Top of Given entries

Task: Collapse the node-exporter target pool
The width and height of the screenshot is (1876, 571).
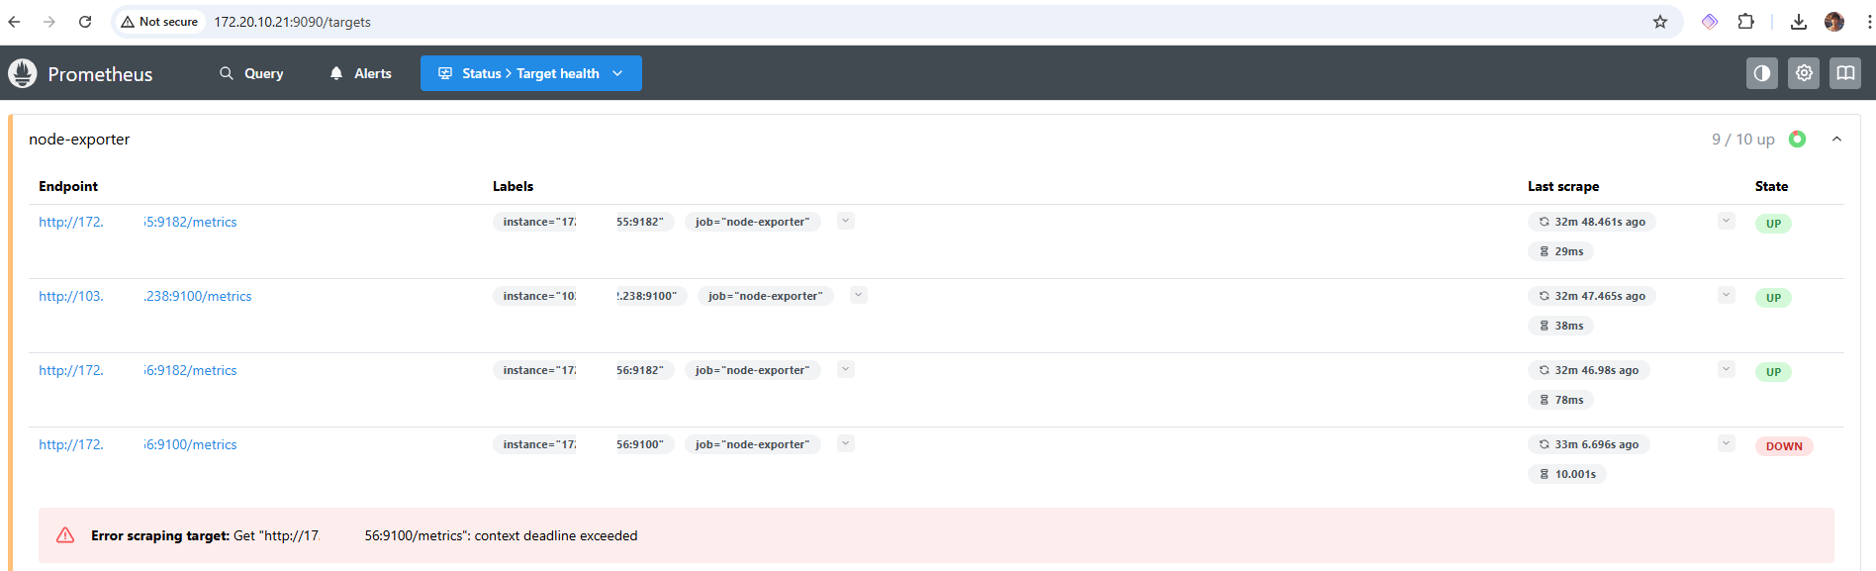Action: [1836, 140]
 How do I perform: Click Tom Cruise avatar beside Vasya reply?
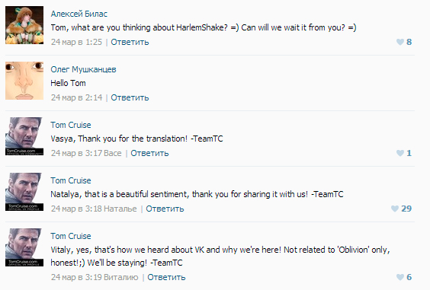(24, 136)
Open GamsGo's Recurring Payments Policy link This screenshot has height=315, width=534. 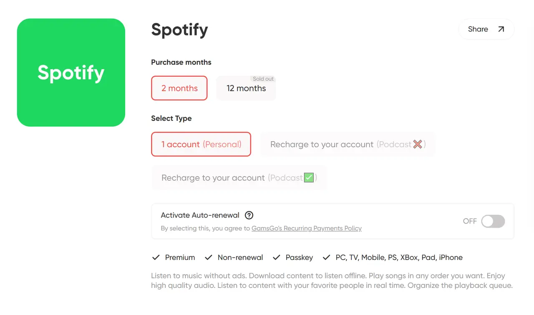coord(306,228)
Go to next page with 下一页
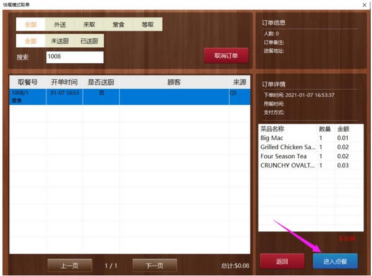 pyautogui.click(x=154, y=265)
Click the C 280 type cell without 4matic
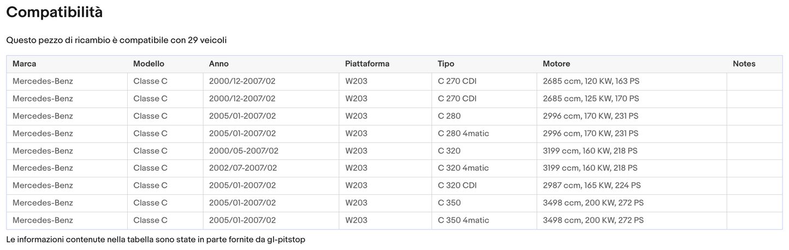Screen dimensions: 789x250 (449, 116)
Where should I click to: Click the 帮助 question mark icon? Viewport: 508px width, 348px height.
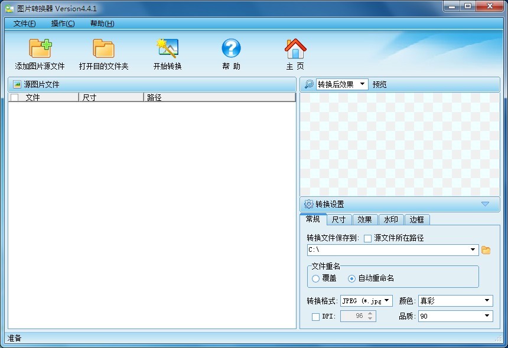(231, 48)
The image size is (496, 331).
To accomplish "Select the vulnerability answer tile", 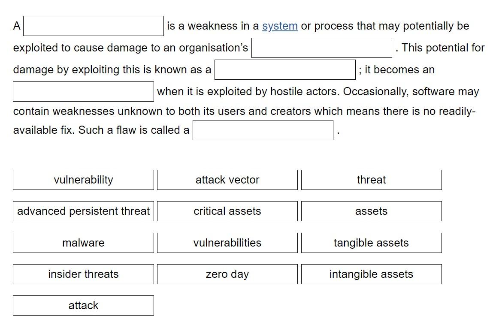I will (83, 180).
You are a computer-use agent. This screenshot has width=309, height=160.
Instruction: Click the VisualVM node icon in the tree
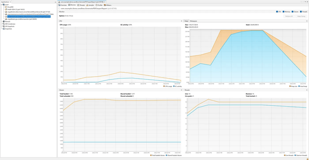click(5, 7)
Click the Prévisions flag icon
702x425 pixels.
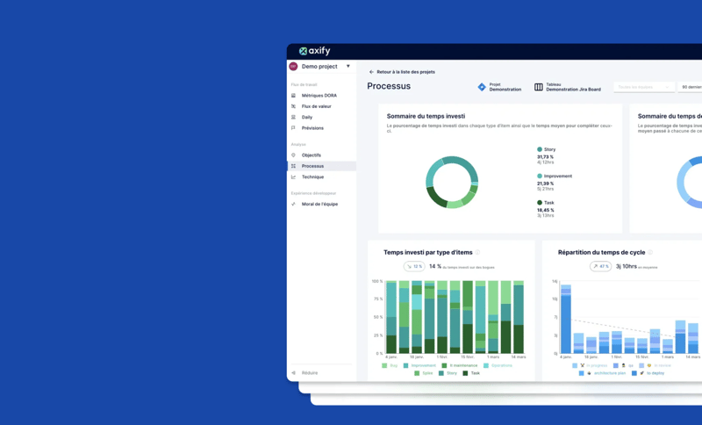pyautogui.click(x=293, y=128)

Bottom of Given entries

— Task prompt —
Leave out the pictures and copy exactly the lines from the one with "You are a computer-use" through the last line of the records above.

— Result of this task —
You are a computer-use agent. This screenshot has width=309, height=160.
Instruction: Click the VisualVM node icon in the tree
click(5, 7)
Click the Prévisions flag icon
702x425 pixels.
pyautogui.click(x=293, y=128)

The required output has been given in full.